Allegations of the Complaint
The allegations of Mr. Eveland's Eighth Amendment excessive use of force claim
are very brief. Plaintiff claims that on September 5, 2017, he was choked unconscious
by unidentified Columbia County Prison corrections officers. The event occurred in the
prison's solitary confinement area, off camera.
Unidentified officers opened Mr.
Eveland 's cell door without first placing him in restraints. Mr. Eveland claims the officers
"didn't follow protocol. In which is why [he is] suing Columbia County Prison." (ECF No.
1).
Mr. Eveland continues to suffer from post-traumatic stress because of this
unprovoked assault. He seeks monetary damages as relief. (Id.)
IV.
Discussion
Federal law provides a cause of action to a plaintiff who can prove that a person
acting under color of state law deprived him of a right, privilege, or immunity protected
by laws or the Constitution of the United States. See 42 U.S.C . § 1983; Rehberg v.
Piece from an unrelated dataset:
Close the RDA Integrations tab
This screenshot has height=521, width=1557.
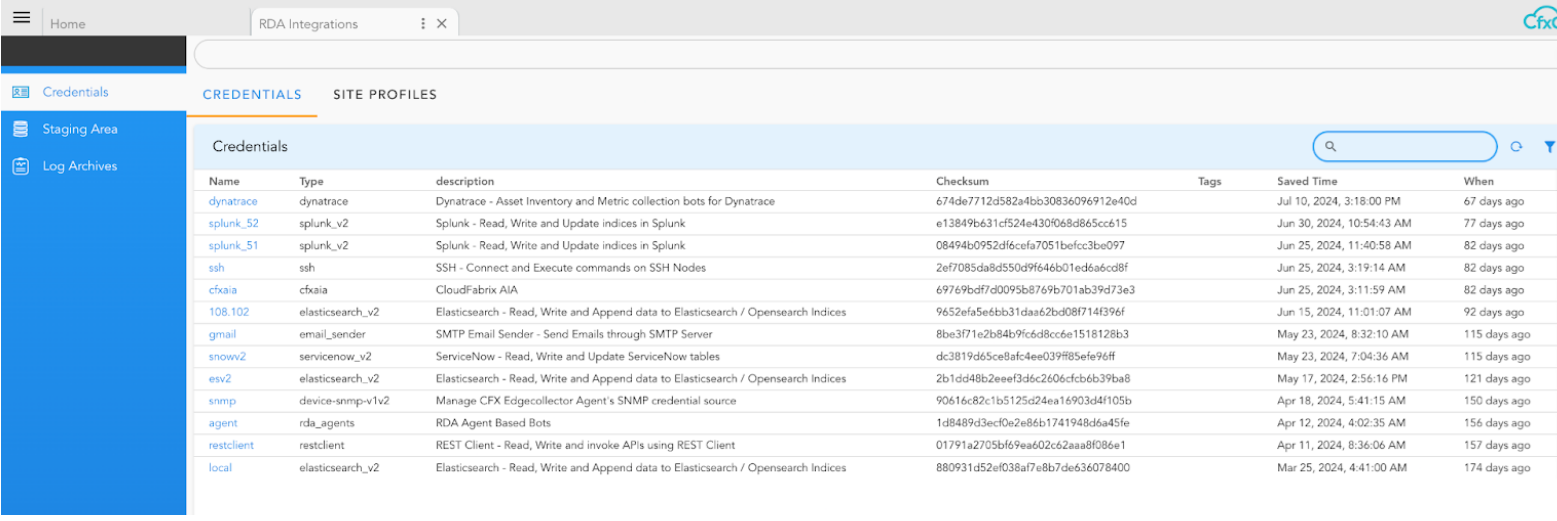[x=441, y=24]

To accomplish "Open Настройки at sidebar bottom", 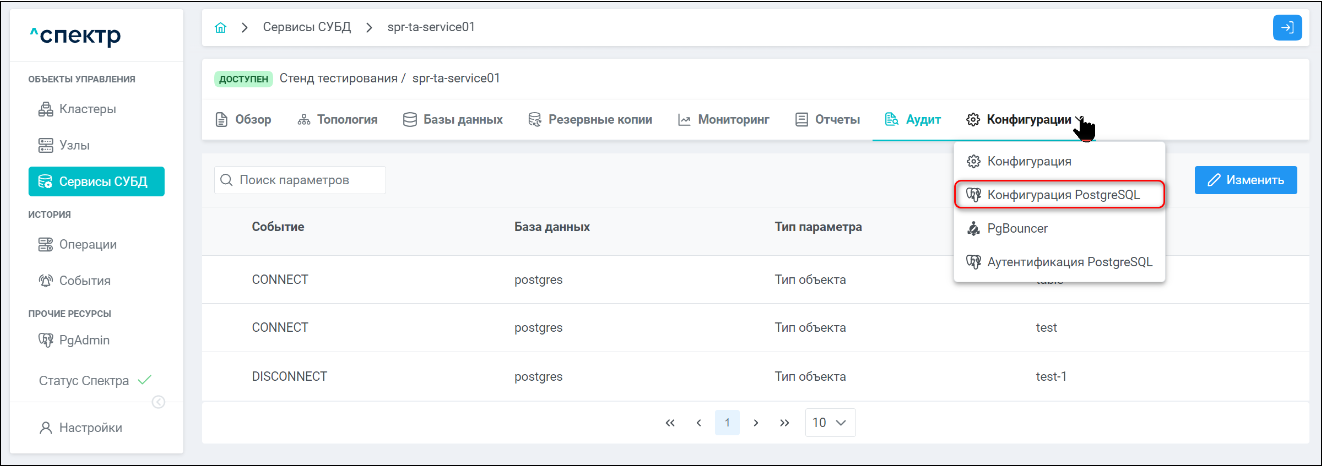I will pos(90,427).
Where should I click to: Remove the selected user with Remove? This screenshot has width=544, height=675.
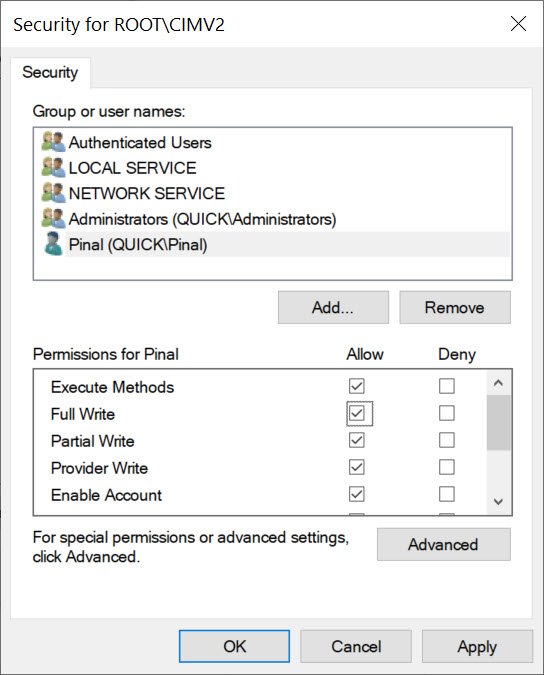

Pau/k,566 U.S. 356 , 361, 132 S.Ct. 1497, 1501 , 182 L.Ed.2d 593 (2012); Mack v.
Warden Loretto FCI, 839 F.3d 286 , 302 (3d Cir. 2016).
As discussed below, Mr.
Eveland has failed to state a cognizable claim under section 1983 against either
Warden Varano or the Columbia County Prison based on the allegations in the
Complaint.
A.
Warden Varano
Individual liability can be imposed under 42 U.S.C. § 1983 only if the state actor
played an "affirmative part" in the alleged misconduct and "cannot be predicated solely
on the operation of respondeat superior." Evancho v. Fisher, 423 F.3d 347, 353 (3d Cir.
2005) (quoting Rode v. Dellarciprete, 845 F.2d 1195, 1207 (3d Cir. 1998)); Sutton v.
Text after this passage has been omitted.